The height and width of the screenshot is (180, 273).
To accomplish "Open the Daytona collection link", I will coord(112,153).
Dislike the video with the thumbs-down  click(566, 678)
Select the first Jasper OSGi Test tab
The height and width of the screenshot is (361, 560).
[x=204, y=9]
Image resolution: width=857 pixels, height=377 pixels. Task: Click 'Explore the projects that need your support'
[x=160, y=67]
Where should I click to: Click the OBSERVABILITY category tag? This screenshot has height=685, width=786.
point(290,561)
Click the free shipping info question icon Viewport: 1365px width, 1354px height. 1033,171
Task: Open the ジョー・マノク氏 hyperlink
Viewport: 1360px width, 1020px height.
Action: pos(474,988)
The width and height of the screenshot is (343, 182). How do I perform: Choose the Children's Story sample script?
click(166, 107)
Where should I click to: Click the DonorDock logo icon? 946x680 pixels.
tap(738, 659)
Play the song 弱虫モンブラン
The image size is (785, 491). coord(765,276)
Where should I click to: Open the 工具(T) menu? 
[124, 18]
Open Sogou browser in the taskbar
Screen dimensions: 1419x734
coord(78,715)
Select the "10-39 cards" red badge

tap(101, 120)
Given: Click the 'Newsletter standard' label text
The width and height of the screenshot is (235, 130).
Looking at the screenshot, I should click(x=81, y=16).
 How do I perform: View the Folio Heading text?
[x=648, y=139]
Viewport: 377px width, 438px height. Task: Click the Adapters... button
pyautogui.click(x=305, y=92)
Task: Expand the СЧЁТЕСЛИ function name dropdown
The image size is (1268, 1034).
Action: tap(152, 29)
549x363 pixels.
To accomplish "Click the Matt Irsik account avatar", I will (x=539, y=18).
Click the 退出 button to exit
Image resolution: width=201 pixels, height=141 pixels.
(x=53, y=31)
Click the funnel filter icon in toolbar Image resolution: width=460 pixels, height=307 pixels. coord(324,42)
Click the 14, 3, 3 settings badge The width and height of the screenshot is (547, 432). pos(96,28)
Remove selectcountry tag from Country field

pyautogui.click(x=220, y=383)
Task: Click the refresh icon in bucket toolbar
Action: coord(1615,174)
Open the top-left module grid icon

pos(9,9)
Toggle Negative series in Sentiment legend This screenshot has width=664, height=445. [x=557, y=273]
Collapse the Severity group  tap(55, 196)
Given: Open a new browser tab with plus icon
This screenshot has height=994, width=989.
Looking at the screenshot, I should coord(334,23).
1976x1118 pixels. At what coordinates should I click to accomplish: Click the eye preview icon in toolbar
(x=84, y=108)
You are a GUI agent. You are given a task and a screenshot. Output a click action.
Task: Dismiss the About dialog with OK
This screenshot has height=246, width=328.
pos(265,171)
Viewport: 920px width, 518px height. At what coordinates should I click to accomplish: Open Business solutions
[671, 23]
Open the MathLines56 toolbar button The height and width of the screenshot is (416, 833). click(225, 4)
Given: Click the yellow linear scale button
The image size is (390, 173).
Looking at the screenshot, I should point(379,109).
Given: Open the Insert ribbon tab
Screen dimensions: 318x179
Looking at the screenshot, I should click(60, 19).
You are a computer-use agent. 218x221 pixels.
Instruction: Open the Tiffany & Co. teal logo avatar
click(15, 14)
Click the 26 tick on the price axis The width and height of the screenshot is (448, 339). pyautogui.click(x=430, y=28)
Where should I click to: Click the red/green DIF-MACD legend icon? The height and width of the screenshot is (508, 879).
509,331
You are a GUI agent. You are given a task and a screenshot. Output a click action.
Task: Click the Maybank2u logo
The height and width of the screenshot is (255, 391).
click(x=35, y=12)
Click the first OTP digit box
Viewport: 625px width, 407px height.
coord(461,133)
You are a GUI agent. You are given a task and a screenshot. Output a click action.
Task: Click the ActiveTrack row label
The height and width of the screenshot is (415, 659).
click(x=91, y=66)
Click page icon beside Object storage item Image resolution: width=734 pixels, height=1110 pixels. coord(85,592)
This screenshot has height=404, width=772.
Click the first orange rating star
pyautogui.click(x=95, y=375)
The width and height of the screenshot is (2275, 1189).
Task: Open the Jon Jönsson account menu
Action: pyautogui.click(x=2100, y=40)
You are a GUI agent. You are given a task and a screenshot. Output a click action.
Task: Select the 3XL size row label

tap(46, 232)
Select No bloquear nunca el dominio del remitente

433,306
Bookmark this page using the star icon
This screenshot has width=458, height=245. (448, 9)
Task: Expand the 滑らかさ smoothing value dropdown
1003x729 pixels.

WHAT IS BEING ASKED: Can you rewrite all of the data above as a numbered list, one line per item and no blank lines?

REPLY:
1. The height and width of the screenshot is (180, 273).
2. To accomplish "Open the Daytona collection link", I will coord(112,153).
3. Dislike the video with the thumbs-down  click(566, 678)
4. Select the first Jasper OSGi Test tab
5. The height and width of the screenshot is (361, 560).
6. [x=204, y=9]
7. Image resolution: width=857 pixels, height=377 pixels. Task: Click 'Explore the projects that need your support'
8. [x=160, y=67]
9. Where should I click to: Click the OBSERVABILITY category tag? This screenshot has height=685, width=786.
10. point(290,561)
11. Click the free shipping info question icon Viewport: 1365px width, 1354px height. 1033,171
12. Task: Open the ジョー・マノク氏 hyperlink
13. Viewport: 1360px width, 1020px height.
14. Action: pos(474,988)
15. The width and height of the screenshot is (343, 182). How do I perform: Choose the Children's Story sample script?
16. click(166, 107)
17. Where should I click to: Click the DonorDock logo icon? 946x680 pixels.
18. tap(738, 659)
19. Play the song 弱虫モンブラン
20. The image size is (785, 491). coord(765,276)
21. Where should I click to: Open the 工具(T) menu? 
22. [124, 18]
23. Open Sogou browser in the taskbar
24. Screen dimensions: 1419x734
25. coord(78,715)
26. Select the "10-39 cards" red badge
27. tap(101, 120)
28. Given: Click the 'Newsletter standard' label text
29. The width and height of the screenshot is (235, 130).
30. Looking at the screenshot, I should click(x=81, y=16).
31.  How do I perform: View the Folio Heading text?
32. [x=648, y=139]
33. Viewport: 377px width, 438px height. Task: Click the Adapters... button
34. pyautogui.click(x=305, y=92)
35. Task: Expand the СЧЁТЕСЛИ function name dropdown
36. The image size is (1268, 1034).
37. Action: tap(152, 29)
38. 549x363 pixels.
39. To accomplish "Click the Matt Irsik account avatar", I will (x=539, y=18).
40. Click the 退出 button to exit
41. Image resolution: width=201 pixels, height=141 pixels.
42. (x=53, y=31)
43. Click the funnel filter icon in toolbar Image resolution: width=460 pixels, height=307 pixels. coord(324,42)
44. Click the 14, 3, 3 settings badge The width and height of the screenshot is (547, 432). pos(96,28)
45. Remove selectcountry tag from Country field
46. pyautogui.click(x=220, y=383)
47. Task: Click the refresh icon in bucket toolbar
48. Action: coord(1615,174)
49. Open the top-left module grid icon
50. pos(9,9)
51. Toggle Negative series in Sentiment legend This screenshot has width=664, height=445. [x=557, y=273]
52. Collapse the Severity group  tap(55, 196)
53. Given: Open a new browser tab with plus icon
54. This screenshot has height=994, width=989.
55. Looking at the screenshot, I should coord(334,23).
56. 1976x1118 pixels. At what coordinates should I click to accomplish: Click the eye preview icon in toolbar
57. (x=84, y=108)
58. You are a GUI agent. You are given a task and a screenshot. Output a click action.
59. Task: Dismiss the About dialog with OK
60. This screenshot has height=246, width=328.
61. pos(265,171)
62. Viewport: 920px width, 518px height. At what coordinates should I click to accomplish: Open Business solutions
63. [671, 23]
64. Open the MathLines56 toolbar button The height and width of the screenshot is (416, 833). click(225, 4)
65. Given: Click the yellow linear scale button
66. The image size is (390, 173).
67. Looking at the screenshot, I should point(379,109).
68. Given: Open the Insert ribbon tab
69. Screen dimensions: 318x179
70. Looking at the screenshot, I should click(60, 19).
71. You are a computer-use agent. 218x221 pixels.
72. Instruction: Open the Tiffany & Co. teal logo avatar
73. click(15, 14)
74. Click the 26 tick on the price axis The width and height of the screenshot is (448, 339). pyautogui.click(x=430, y=28)
75. Where should I click to: Click the red/green DIF-MACD legend icon? The height and width of the screenshot is (508, 879).
76. 509,331
77. You are a GUI agent. You are given a task and a screenshot. Output a click action.
78. Task: Click the Maybank2u logo
79. The height and width of the screenshot is (255, 391).
80. click(x=35, y=12)
81. Click the first OTP digit box
82. Viewport: 625px width, 407px height.
83. coord(461,133)
84. You are a GUI agent. You are given a task and a screenshot. Output a click action.
85. Task: Click the ActiveTrack row label
86. The height and width of the screenshot is (415, 659).
87. click(x=91, y=66)
88. Click page icon beside Object storage item Image resolution: width=734 pixels, height=1110 pixels. coord(85,592)
89. This screenshot has height=404, width=772.
90. Click the first orange rating star
91. pyautogui.click(x=95, y=375)
92. The width and height of the screenshot is (2275, 1189).
93. Task: Open the Jon Jönsson account menu
94. Action: pyautogui.click(x=2100, y=40)
95. You are a GUI agent. You are given a task and a screenshot. Output a click action.
96. Task: Select the 3XL size row label
97. tap(46, 232)
98. Select No bloquear nunca el dominio del remitente
99. 433,306
100. Bookmark this page using the star icon
101. This screenshot has width=458, height=245. (448, 9)
102. Task: Expand the 滑らかさ smoothing value dropdown
103. 1003x729 pixels.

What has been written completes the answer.